**TASK:** Nothing but a verbatim copy of the data, minus the images, should be returned.

**EXTRACTED MATERIAL:**
________________________

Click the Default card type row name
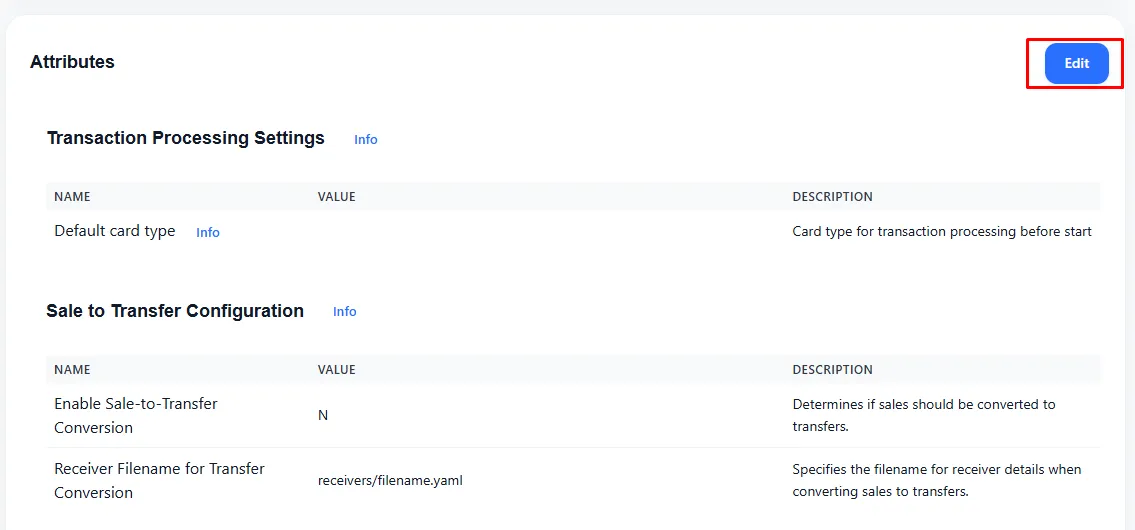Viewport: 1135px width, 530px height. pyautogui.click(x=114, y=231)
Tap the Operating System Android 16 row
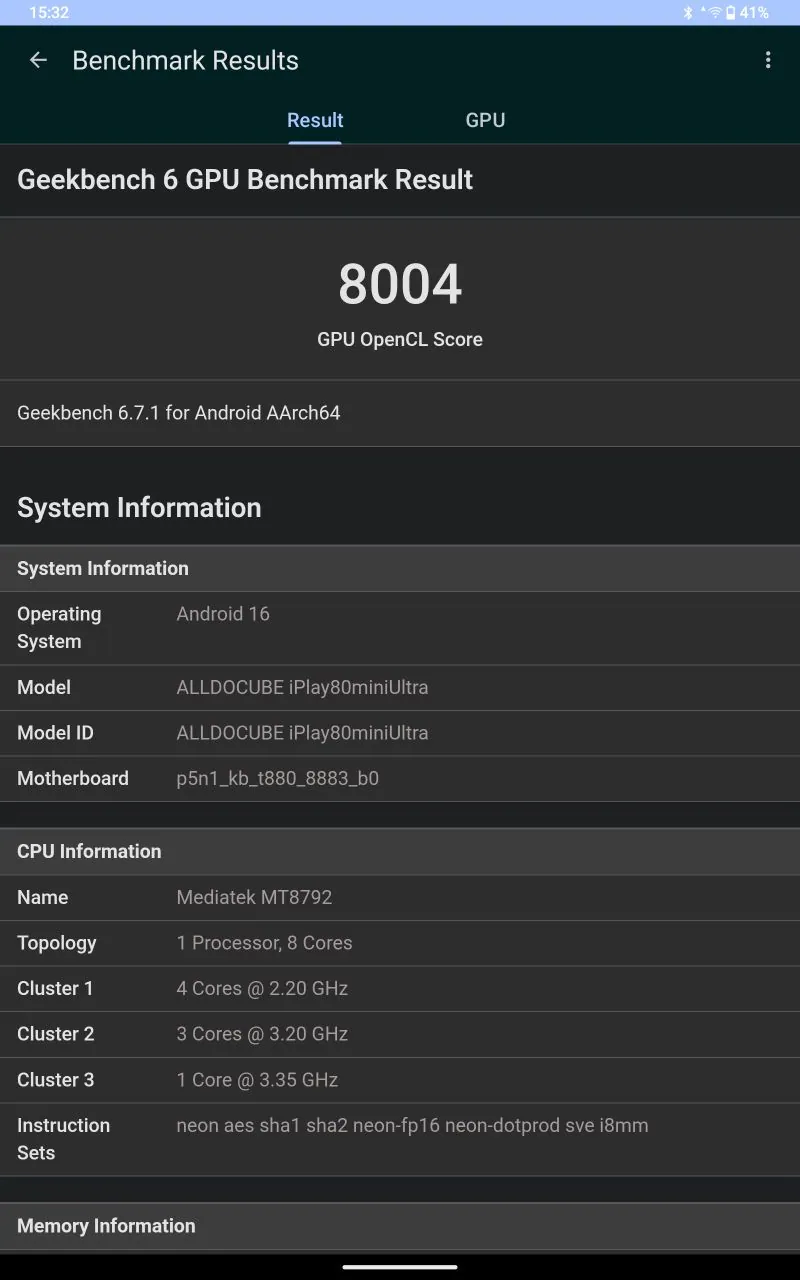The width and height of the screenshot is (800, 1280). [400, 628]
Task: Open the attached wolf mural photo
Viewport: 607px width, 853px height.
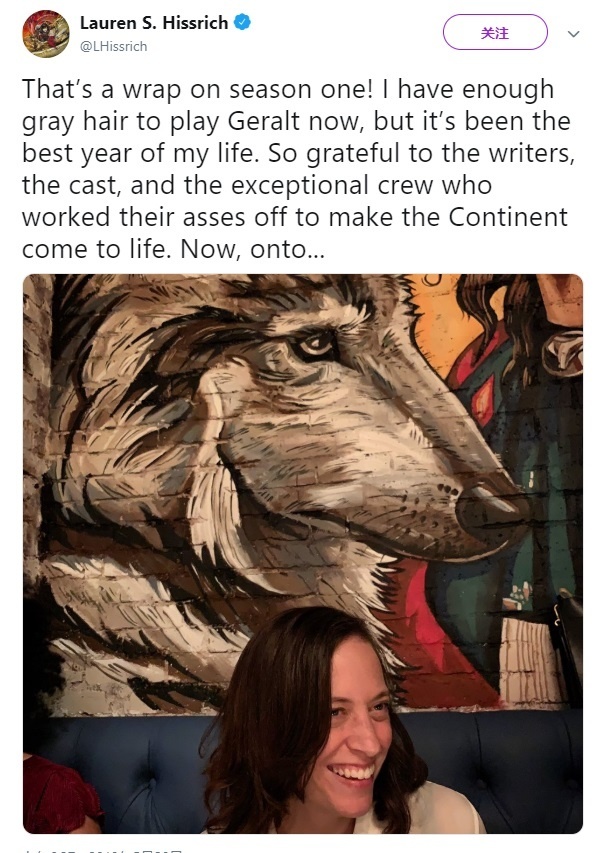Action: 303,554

________________________

**OUTPUT:**
Click the Default card type row name
Viewport: 1135px width, 530px height. pyautogui.click(x=114, y=231)
Tap the Operating System Android 16 row
The width and height of the screenshot is (800, 1280). [400, 628]
Task: Open the attached wolf mural photo
Viewport: 607px width, 853px height.
Action: 303,554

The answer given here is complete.